Des Jours sans Fin
Noëls de liberté… Hélas ! quel gouffre entre le passé et le présent si dur ! Il ne restait en moi, cette nuit-là, qu’une flamme de haine consumant toute autre pensée. Et, lorsque tard, je trouvai enfin le sommeil, mes rêves furent peuplés de tableaux pantagruéliques, de victuailles fabuleuses, auxquelles rien ne manquait de ce que peut désirer un gourmand.
— À 6 heures, le lendemain matin, après une heure supplémentaire de sommeil, nous nous retrouvions devant le block, alignés les pieds dans la neige, attendant le « jus » matinal dispensateur d’un peu de chaleur après cette nuit de froid. Par cette température polaire, vêtus comme aux tropiques, de nombreux camarades tombaient et s’endormaient à jamais… Après quatre heures de station debout, l’ordre vint de nous disperser… La cuisine devint notre objectif. Nous la trouvâmes déserte et silencieuse. Nous avions compris : ne travaillant pas, nous n’avions nul besoin de nourriture. Le père Noël lui-même était impuissant devant le règlement de Mauthausen, à cette date le seul camp de mort lente du III e Reich. Cependant les droit commun ripaillaient dans leurs stubes, car eux ne manquaient de rien.
— Le deuxième jour de la fête était passé, je me couchai affamé, espérant que demain, peut-être, serait meilleur, nous apportant la traditionnelle soupe de rutabagas.
— Vers minuit un coup me réveilla, tandis qu’une voix me soufflait à l’oreille :
— « Hé ! lève-toi, il y a du pain ! »
— C’était Hans, un jeune camarade condamné pour activité subversive dans une usine, et membre de cette courageuse organisation clandestine du camp, laquelle sauva de la mort bon nombre de « politiques », y compris moi-même.
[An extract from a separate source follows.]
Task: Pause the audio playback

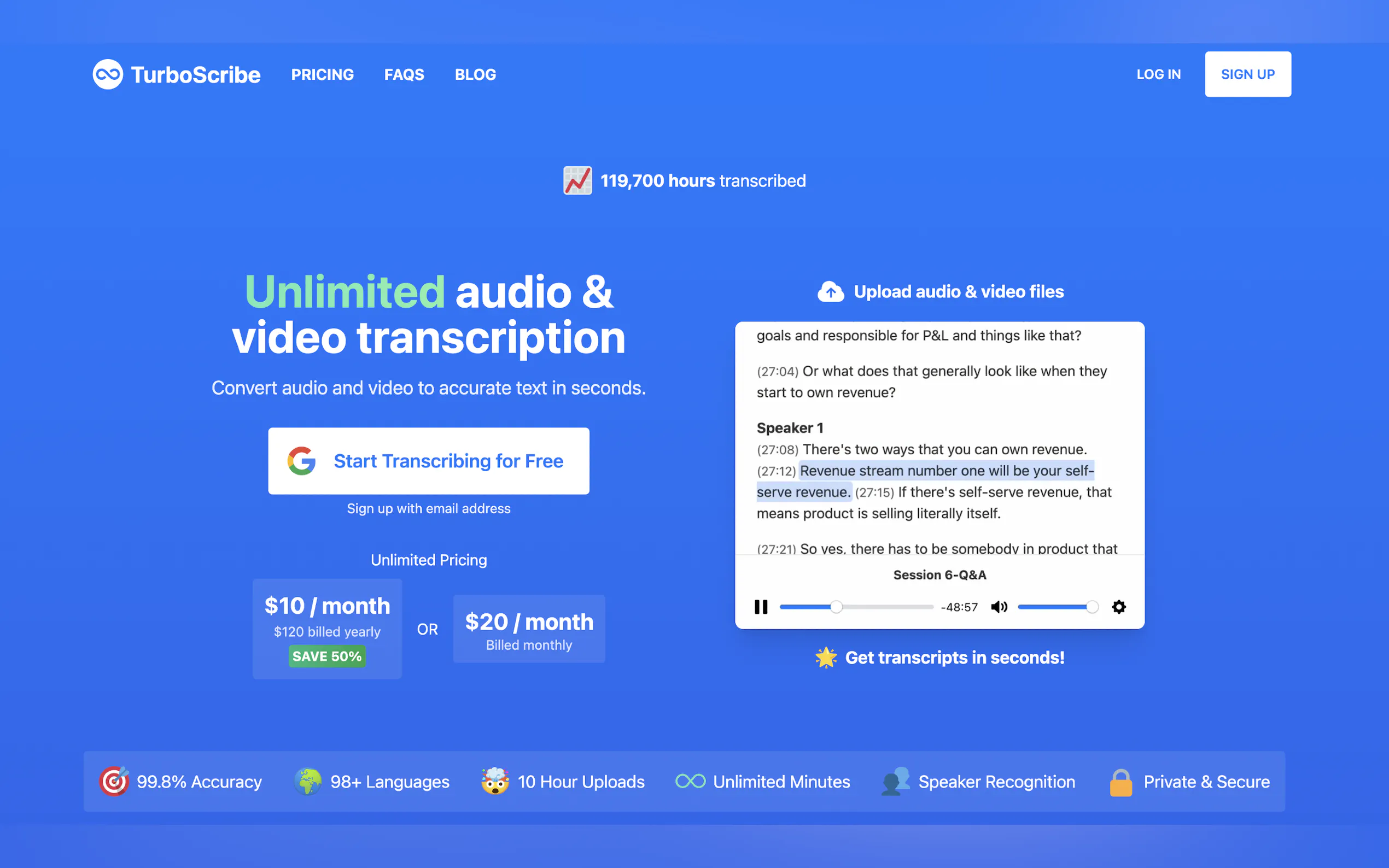Action: 761,607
— « Sans sabots, dit-il, en me voyant les prendre. Va sur l’Appelplatz où tu verras stationner un gros camion. Antoine l’Espagnol est de garde et te donnera un pain. »
— Hans guetta par la fenêtre qui était la seule sortie pour cette expédition, mortelle en cas d’échec :
— « Sors, et attention, compris ? »
— Si j’avais compris ! Je connaissais trop bien les formes multiples sous lesquelles la mort rôdait autour de nous ! Me glissant le long des baraques, j’arrivai sur l’Appelplatz et scrutai l’ombre avec soin, avant de m’avancer vers le camion auprès duquel je distinguai Antoine faisant les cent pas dans la neige, suivant l’ordre des deux chauffeurs S.S. pressés d’aller rejoindre leurs compagnons de noce.
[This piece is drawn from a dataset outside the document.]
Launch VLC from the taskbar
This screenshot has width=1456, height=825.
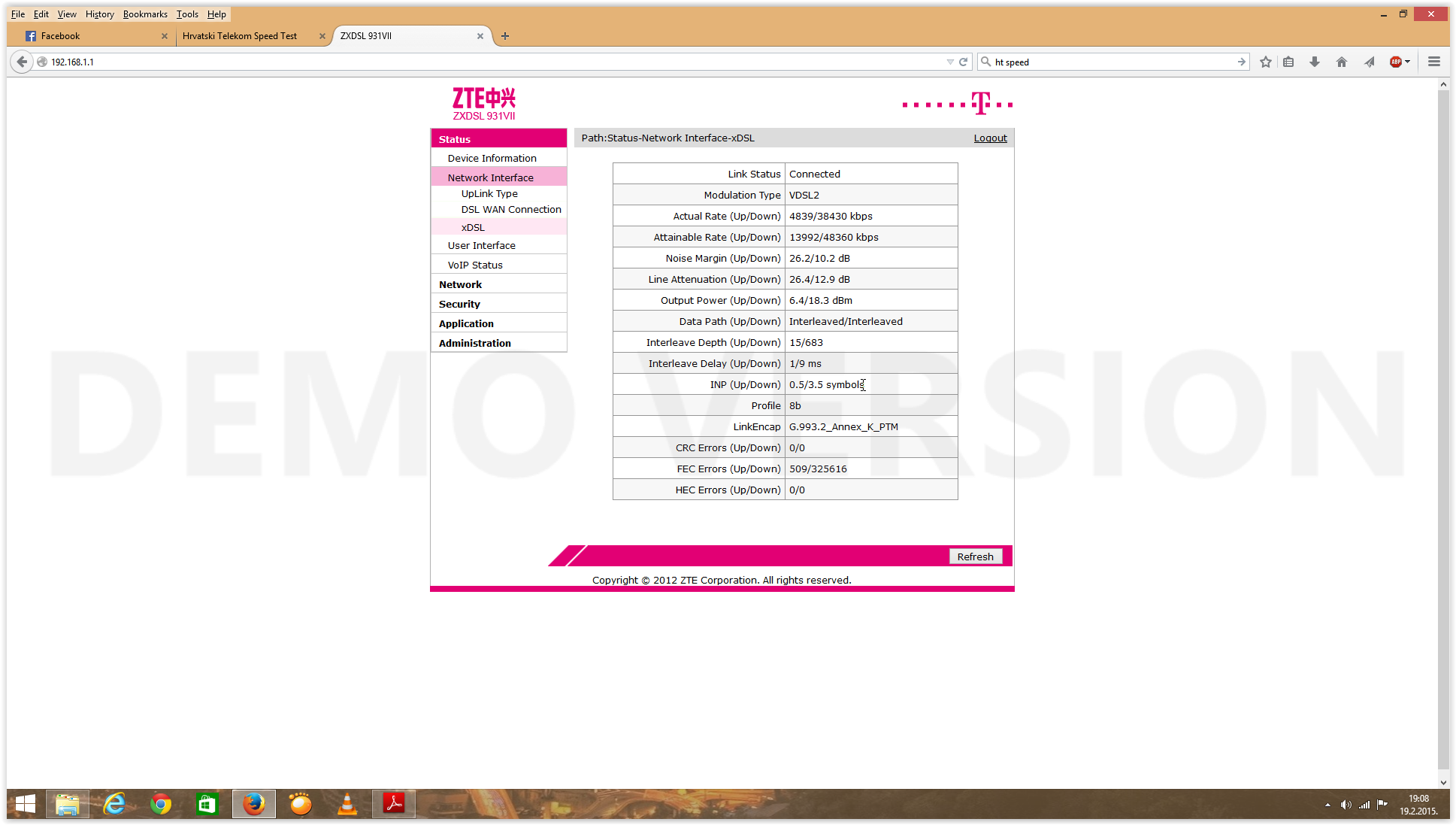[347, 804]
Insensible à la morsure du froid sur mes pieds nus, j’avançai silencieusement vers Antoine qui passa derrière le camion, souleva la bâche, en tira quelque chose de noir qu’il me tendit en me soufflant :
— « Vite, débine-toi ! »
— Serrant contre moi le précieux butin, je filai débordant d’une joie rarement ressentie. Ce seul contact, rugueux contre ma peau, faisait de moi un vainqueur sur la mort. J’allais manger ! J’en oubliais mes souffrances pour ne plus penser qu’à ma joie immense : manger ! Hans attendait derrière la fenêtre :
— « Couche-toi vite et mange le pain tout de suite », dit-il.
— « Mais…»
— Hans devina ce que j’allais dire :
— « T’en fais pas », dit-il en me poussant vers mon lit.
— Et tandis que je me couchais, je le vis qui réveillait mon compagnon de lit, un Hollandais squelettique, dont c’était maintenant le tour d’accomplir le trajet. Jamais pain ne fut dégusté avec plus de plaisir. Cette nuit-là, une cinquantaine de pains soulagèrent le camion… et la misère des plus éprouvés d’entre nous.
— Peut-être, le lendemain matin, les S.S. et les kapos remarquèrent-ils notre entrain au travail et nos figures réjouies ? Souvent, au cours de la journée, un camarade en abordait un autre avec cette simple phrase : « Le père Noël ne t’a pas abandonné ? » et le bref « Non » qui répondait contenait en lui tout ce que notre cœur pouvait encore éprouver de joie, après cette merveilleuse nuit : le « Secours Rouge » avait remplacé ce fabuleux père Noël.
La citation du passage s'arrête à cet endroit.